What you need to do:
Write out exactly the first lines of the listing, ending on the line that contains "[Menu] (305, 69)".

════════════════

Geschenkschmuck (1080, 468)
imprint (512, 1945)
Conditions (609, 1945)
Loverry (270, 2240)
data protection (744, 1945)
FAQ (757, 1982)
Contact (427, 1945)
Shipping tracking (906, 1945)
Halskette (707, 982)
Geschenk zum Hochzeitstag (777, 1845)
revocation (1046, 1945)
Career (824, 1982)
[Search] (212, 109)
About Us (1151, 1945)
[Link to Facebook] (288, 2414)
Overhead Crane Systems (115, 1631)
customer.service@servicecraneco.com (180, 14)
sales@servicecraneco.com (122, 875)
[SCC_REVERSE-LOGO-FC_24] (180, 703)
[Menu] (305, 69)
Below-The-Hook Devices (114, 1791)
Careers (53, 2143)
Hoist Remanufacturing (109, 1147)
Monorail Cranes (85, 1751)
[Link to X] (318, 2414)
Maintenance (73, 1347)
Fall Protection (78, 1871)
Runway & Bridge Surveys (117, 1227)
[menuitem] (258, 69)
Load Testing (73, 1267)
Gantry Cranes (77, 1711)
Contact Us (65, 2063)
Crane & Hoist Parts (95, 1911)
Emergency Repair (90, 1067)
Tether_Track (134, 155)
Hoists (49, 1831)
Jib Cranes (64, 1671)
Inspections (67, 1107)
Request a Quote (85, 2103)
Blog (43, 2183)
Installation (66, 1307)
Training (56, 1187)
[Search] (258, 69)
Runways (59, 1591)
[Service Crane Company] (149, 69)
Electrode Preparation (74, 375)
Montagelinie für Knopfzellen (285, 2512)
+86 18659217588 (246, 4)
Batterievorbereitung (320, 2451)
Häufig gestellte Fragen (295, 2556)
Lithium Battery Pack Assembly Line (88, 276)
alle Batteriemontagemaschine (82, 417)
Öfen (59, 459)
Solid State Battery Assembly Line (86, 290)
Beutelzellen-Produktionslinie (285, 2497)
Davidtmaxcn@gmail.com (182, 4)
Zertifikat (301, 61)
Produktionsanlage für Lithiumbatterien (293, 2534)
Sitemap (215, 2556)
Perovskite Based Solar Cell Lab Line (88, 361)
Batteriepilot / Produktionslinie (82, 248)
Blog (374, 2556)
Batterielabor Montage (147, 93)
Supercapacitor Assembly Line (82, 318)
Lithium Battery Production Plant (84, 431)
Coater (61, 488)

════════════════

Solution for this task:
Geschenkschmuck (1080, 468)
imprint (512, 1945)
Conditions (609, 1945)
Loverry (270, 2240)
data protection (744, 1945)
FAQ (757, 1982)
Contact (427, 1945)
Shipping tracking (906, 1945)
Halskette (707, 982)
Geschenk zum Hochzeitstag (777, 1845)
revocation (1046, 1945)
Career (824, 1982)
[Search] (212, 109)
About Us (1151, 1945)
[Link to Facebook] (288, 2414)
Overhead Crane Systems (115, 1631)
customer.service@servicecraneco.com (180, 14)
sales@servicecraneco.com (122, 875)
[SCC_REVERSE-LOGO-FC_24] (180, 703)
[Menu] (305, 69)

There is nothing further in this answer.